(AFP) - À cause de deux malheureux octets qui auraient dû être quatre, le bogue de l'an 2000 a entraîné des dépenses informatiques évaluées à au moins 300 milliards$ dans le monde, ce qui en fait l'un des sinistres les plus retentissants de l'histoire industrielle.
Par comparaison, la guerre du Vietnam a «coûté» aux États-Unis 500 milliards$, et la guerre du Golfe 40 à 60 milliards. Le tabac coûte plus de 100 milliards$ par an en dépenses de santé aux États-Unis.
Les chiffres les plus divers, allant du simple au double, ont été publiés sur le total des dépenses effectuées par les entreprises et les administrations pour empêcher que leurs ordinateurs et systèmes électroniques embarqués ne tombent en panne le 1er janvier.
L'institut d'études américain IDC indique 250 milliards$, tandis que le Gartner Group se donne une fourchette entre 300 et 600 milliards dépensées au cours des cinq dernières années.
Le souci des informaticiens des années 70 d'économiser de la place dans les mémoires des ordinateurs, alors très onéreuses, en codant les années sur deux chiffres au lieu de quatre, a finalement imposé des réparations bien plus coûteuses. Mais l'étendue du problème provient surtout de l'obstination des entreprises à utiliser indéfiniment des parties de vieux programmes informatiques, alors que ceux-ci n'avaient été écrits que pour quelques années.
En France, le gouvernement a estimé à 120 milliards de francs (26,65 mds$ CA) le total des dépenses depuis 1997. Le journal spécialisé O1-Informatique arrive à un total de 140 milliards de francs, chiffre conforté par une enquête IDC, qui montre que sur la seule année 1999, 71 milliards de francs (15,7 mds$ CA) ont été dépensés par les entreprises françaises. Ce qui représente 17% de la dépense totale des entreprises dans les technologies de l'information.
Les chiffres retenus pour ces estimations comprennent généralement toutes les dépenses réalisées pour faire passer les systèmes à l'an 2000. Or beaucoup d'entreprises ont profité de cette échéance pour réaliser des investissements de modernisation de leur parc informatique, qu'elles auraient de toutes façons effectués, notamment pour les adapter aux nouvelles exigences du commerce électronique.
Par contre, les estimations ne tiennent pas compte du coût des procès attendus à la suite des défaillances qui seront constatées, un coût que certains spécialistes estiment déjà à plusieurs centaines de milliards$ supplémentaires.
Plus que les constructeurs d'ordinateurs, qui ont plutôt souffert des reports d'achats aux premiers mois de 2000, ce sont les sociétés de services informatiques (SSII) qui ont été les principales bénéficiaires de ces investissements. Des «usines an 2000» ont employé durant des mois des centaines de programmeurs pour «peigner» des millions de lignes de code, parfois dans des langages tombés en désuétude, à la recherche des instructions employant des dates.
La main sur le coeur, les plus grandes de ces sociétés de services assurent qu'elles n'ont guère profité de ce travail intellectuellement peu noble.
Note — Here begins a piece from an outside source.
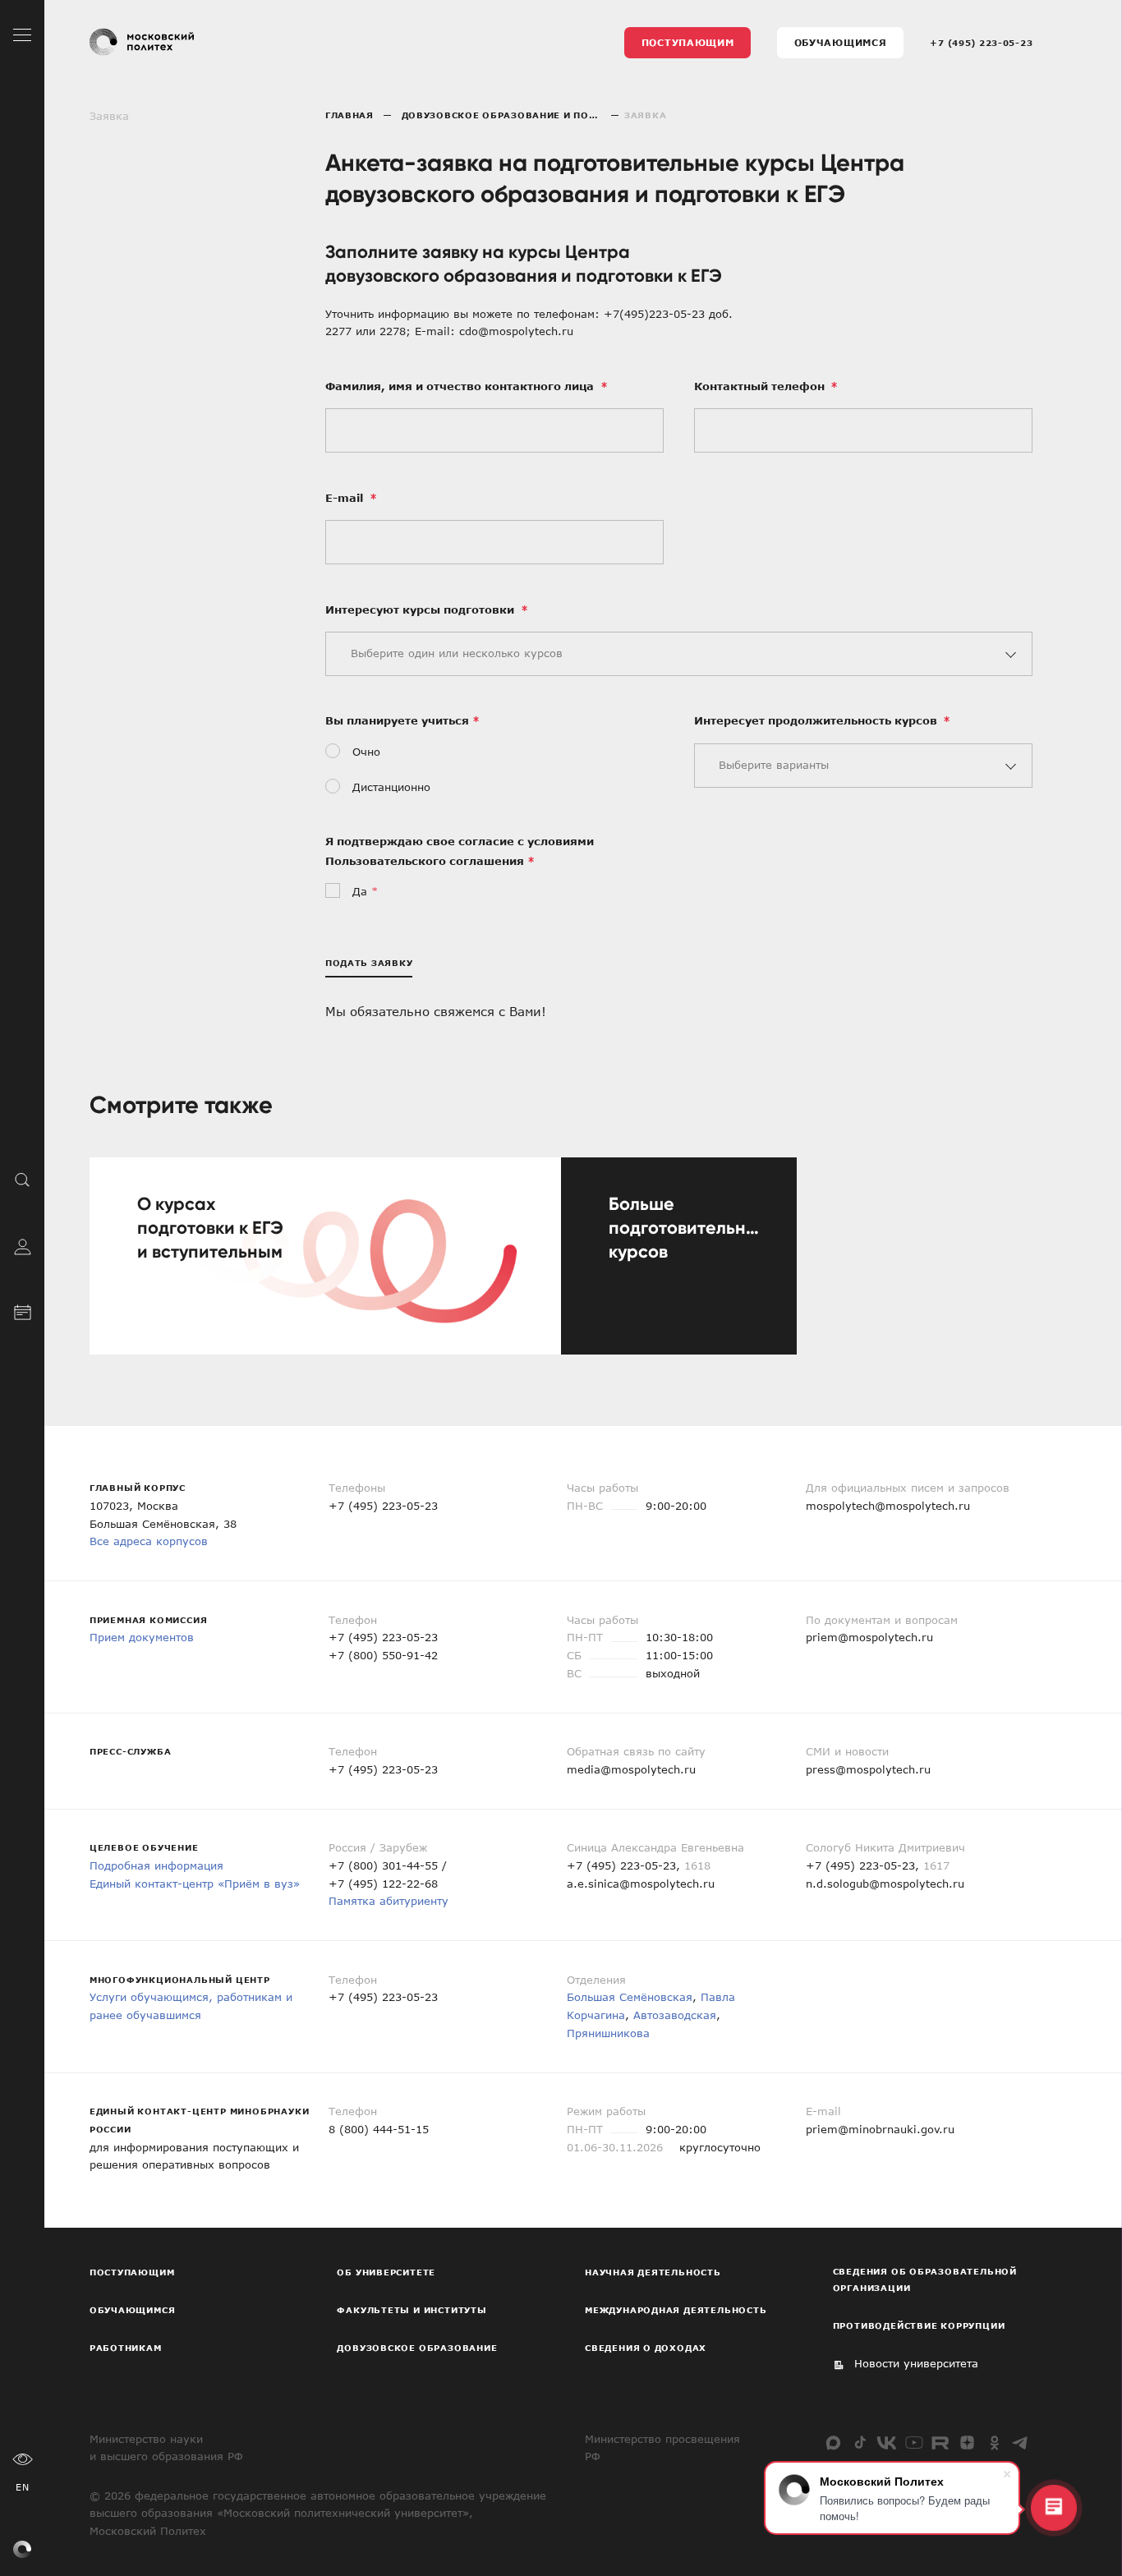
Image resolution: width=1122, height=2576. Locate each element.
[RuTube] (940, 2442)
Les leaders européens, comme Cap Gemini ou Atos, indiquent ainsi que «le bogue a représenté moins de 5% de notre chiffre d'affaires». Mais d'autres SSII ne dédaignent pas ce champ d'activité, comme Prologue Software, qui compte profiter de l'occasion pour répandre plus vite ses technologies ASP, c'est à dire d'offre d'applications par Internet.
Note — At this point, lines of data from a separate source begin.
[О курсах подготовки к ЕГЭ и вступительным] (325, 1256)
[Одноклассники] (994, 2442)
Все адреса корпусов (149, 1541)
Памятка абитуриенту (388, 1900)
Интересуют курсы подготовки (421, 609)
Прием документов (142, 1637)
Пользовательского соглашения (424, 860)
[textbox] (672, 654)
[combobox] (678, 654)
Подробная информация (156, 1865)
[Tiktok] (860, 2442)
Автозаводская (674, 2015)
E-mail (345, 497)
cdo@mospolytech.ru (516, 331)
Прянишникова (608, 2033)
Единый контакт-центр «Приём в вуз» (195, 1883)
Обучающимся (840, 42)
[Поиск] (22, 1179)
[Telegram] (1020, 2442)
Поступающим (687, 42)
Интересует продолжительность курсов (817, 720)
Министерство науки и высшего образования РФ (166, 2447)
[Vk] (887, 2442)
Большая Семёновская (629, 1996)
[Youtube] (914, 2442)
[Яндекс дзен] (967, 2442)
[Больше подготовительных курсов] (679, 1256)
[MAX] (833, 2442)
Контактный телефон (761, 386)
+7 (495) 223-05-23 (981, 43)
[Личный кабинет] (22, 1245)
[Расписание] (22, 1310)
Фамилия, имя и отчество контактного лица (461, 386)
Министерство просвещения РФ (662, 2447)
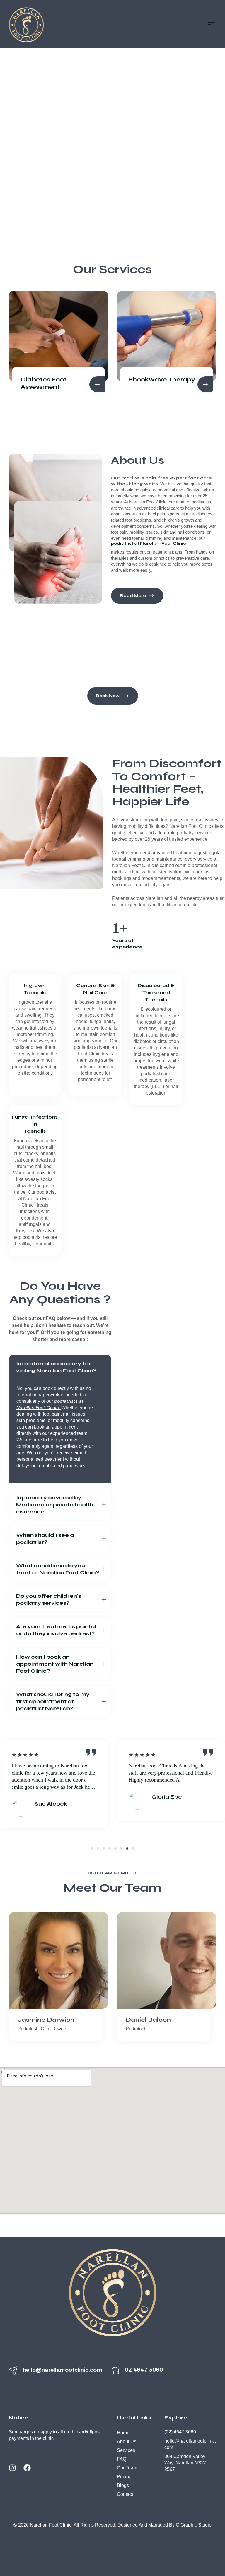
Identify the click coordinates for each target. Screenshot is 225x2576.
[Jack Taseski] (58, 1960)
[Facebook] (30, 2471)
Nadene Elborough (156, 2019)
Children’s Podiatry (159, 379)
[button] (92, 1848)
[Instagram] (16, 2471)
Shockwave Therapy (54, 379)
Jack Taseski (38, 2019)
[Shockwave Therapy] (58, 336)
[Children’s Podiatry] (166, 336)
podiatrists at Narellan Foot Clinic (49, 1404)
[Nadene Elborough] (166, 1960)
Une grande partie du travail de nettoyage des logiciels a été accompli dans des pays disposant d'une main d'oeuvre peu payée, mais qualifiée, comme l'Inde ou Israël. Ce qui a entraîné récemment plusieurs avertissements, notamment aux États-Unis, contre les risques d'espionnage ou d'attaques virales en provenance de certains de ces pays. Ceux-ci ont en effet eu tout loisir de laisser des «portes d'entrée» dérobées dans les logiciels qu'ils ont renvoyés à leurs clients américains ou européens.